Though the couple redevoted themselves to their beliefs, the peace that came with it did not last.
“It did not take long for a lot of feelings of anger and depression and anxiety to just completely overwhelm me,” Robbie Parker said. “My heart was broken. It was just shattered.”
Soon they became acquainted with an insidious internet subculture: the Sandy Hook “truthers,” who spread the lie that the shooting was a hoax perpetrated by the U.S. government as a pretext to enact strict gun control measures. The Parkers were accused of being paid “crisis actors.”
“We would get emails, we would get letters to our house, phone calls to friends of ours, death threats — I mean, you name it,” Robbie Parker said, adding: “There’s things about grief and there’s things about pain that I knew would probably happen. But not that.”
Alissa said the “truthers” haven’t been as much of a nuisance since the couple relocated to the Pacific Northwest in 2014 with their two younger daughters, Madeline and Samantha, now 9 and 7.

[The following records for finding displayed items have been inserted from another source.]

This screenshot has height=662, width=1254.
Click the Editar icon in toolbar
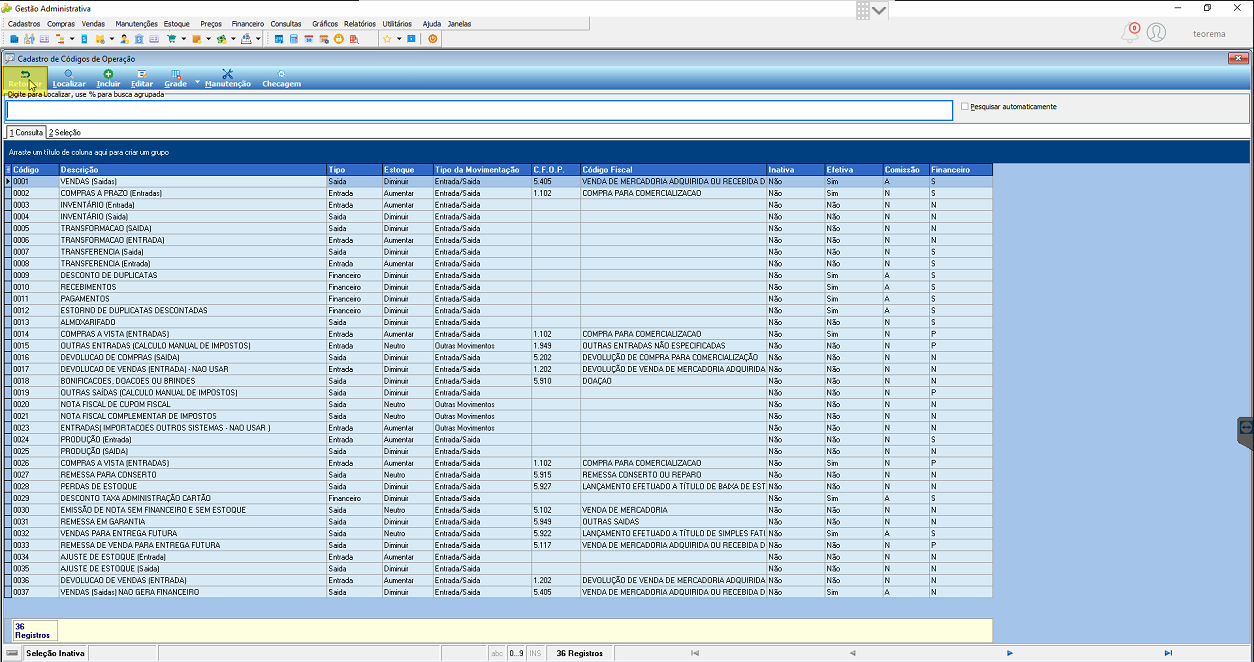142,74
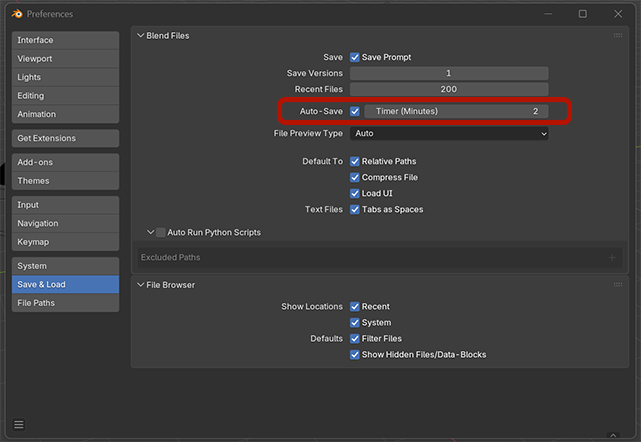The width and height of the screenshot is (641, 442).
Task: Open the Add-ons preferences section
Action: pos(65,162)
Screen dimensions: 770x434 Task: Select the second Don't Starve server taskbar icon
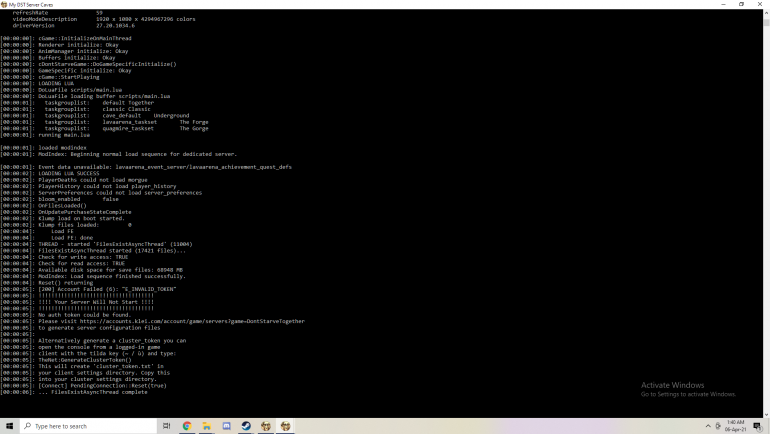coord(286,426)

Robbie works as a physician in the newborn intensive care unit at Oregon Health & Science University. Alissa, a stay-at-home mom, co-founded Safe and Sound Schools, a nonprofit working to improve school-site safety. Her book about Emilie is scheduled to be published this year.
Together, they run The Emilie Parker Art Connection, a nonprofit that promotes art therapy for children who have suffered trauma and abuse.
While he tucked their middle daughter, Madeline, into bed one night, Robbie told her they could one day be with Emilie in heaven if they made “the right choices” in this life.
Then Madeline wondered aloud about Emilie’s killer. Robbie, not wanting to betray that he didn’t know how to respond, asked Madeline what she thought of the boy.
“And she said, ‘You know, he was probably a good boy. I just think he made some bad choices,’” Robbie recalled.
He asked her what she thought God felt about the boy.
“And she goes, ‘Heavenly Father loves him, but he’s probably not very happy with the choices that he made.’
“Here I was, trying to work so hard about being a good example, about how I was supposed to feel about that boy,” he said. “And here was my … 5-year-old daughter being an example for me.”
He said the conversation with Madeline taught him that, “if I was going to develop any type of forgiveness in my heart, then I needed to start to see him how Heavenly Father sees him, as a child of God.”
Alissa Parker said that, for her, seeing the shooter a different way was “eye-opening.”
“It wasn’t just softening my heart, and telling myself to soften my heart, it was changing my viewpoint. It was putting on the glasses of our savior, and seeing (Lanza) through his eyes, that changed the way I saw him,” she said.
The empathy she began to feel toward Lanza scared her, she said, “because I wanted to be mad at him. I wanted to be angry.”
But she came to consider her compassion as a sign of help from God — a step in the healing process.
Another step came when they arranged a face-to-face conversation with Lanza’s father. Not only had Adam Lanza committed suicide after the massacre, he is believed to have murdered his mother beforehand.
Through that exchange, the Parkers learned that Lanza was not a monster, or at least that he hadn’t always been one.
It is tempting, Robbie Parker said, to write off someone who commits an atrocity as a “monster”; it distances the object of hatred from the rest of humanity, seeming to isolate the problem.
“That feels good, and it’s very easy to do, just throw that label out there, and then just kind of wipe ourselves clean of it,” he said.
But it provides “a very false sense of security,” he said, “because if that person is over there, and they are a monster, then I don’t have to worry about monsters over here.”